I've been known to ghetto rig a few cooling setups in my day. Electronics will deal with a a fair amount of condensation. Case in point, I put my girlfriend's hard drive in my freezer for three days while I ddrescued'd the contents. My first suggestion is to not run it on the laptop, but if the laptop will have to do, then it would be trivial to make a liquid nitrogen cooler. You can hold your hand directly above liquid nitrogen so there's no chance of the laptop shattering. The laptop certainly wont get doused with condensate. –  Huckle Sep 9 '12 at 14:05

In addition to what Huckle suggested, you could disassemble the laptop and immerse it in oil.

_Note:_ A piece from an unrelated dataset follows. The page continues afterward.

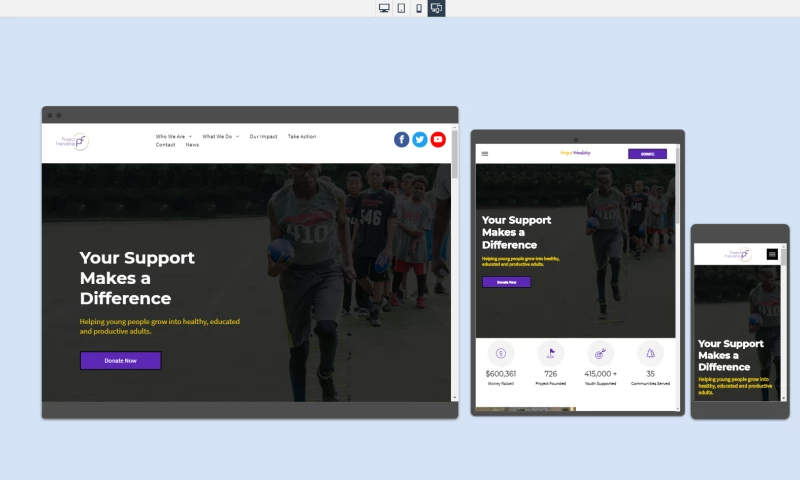Expand the Who We Are dropdown

pyautogui.click(x=173, y=136)
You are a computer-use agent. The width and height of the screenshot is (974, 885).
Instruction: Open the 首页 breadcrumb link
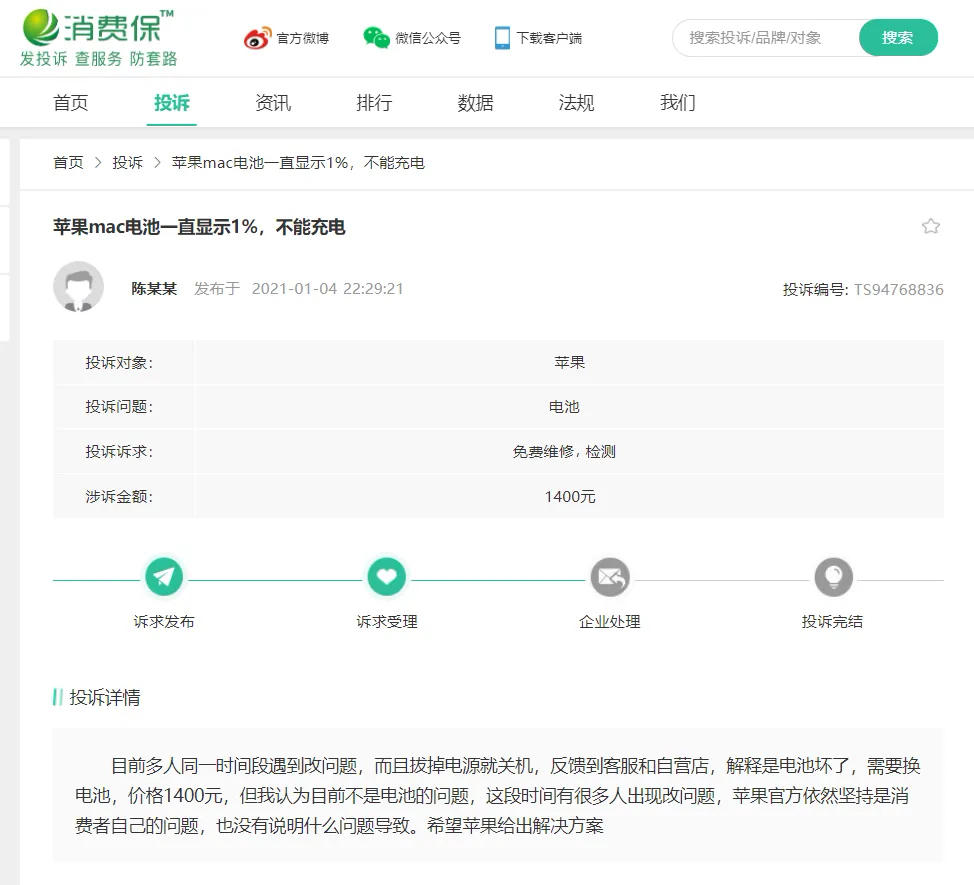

What you would need to do, is to plunge your laptop's innards in a specialized coolant oil that would absorb the heat it would give off, and then using a motor of some sort, send the oil to a radiator where it could be cooled down before being recycled back into the oil tank.

This method would be a cost-effective solution to keeping your laptop cool (as opposed to air cooling alone), and has been proven to increase power usage effectiveness (or PUE) by as much as 35% in some systems.

Here's another possibility: you could use the HP Cloud to run your test; it moves very fast, and it has app. As an HP cloud user, you already have access to a capacity of 1000.

References: oil, cloud.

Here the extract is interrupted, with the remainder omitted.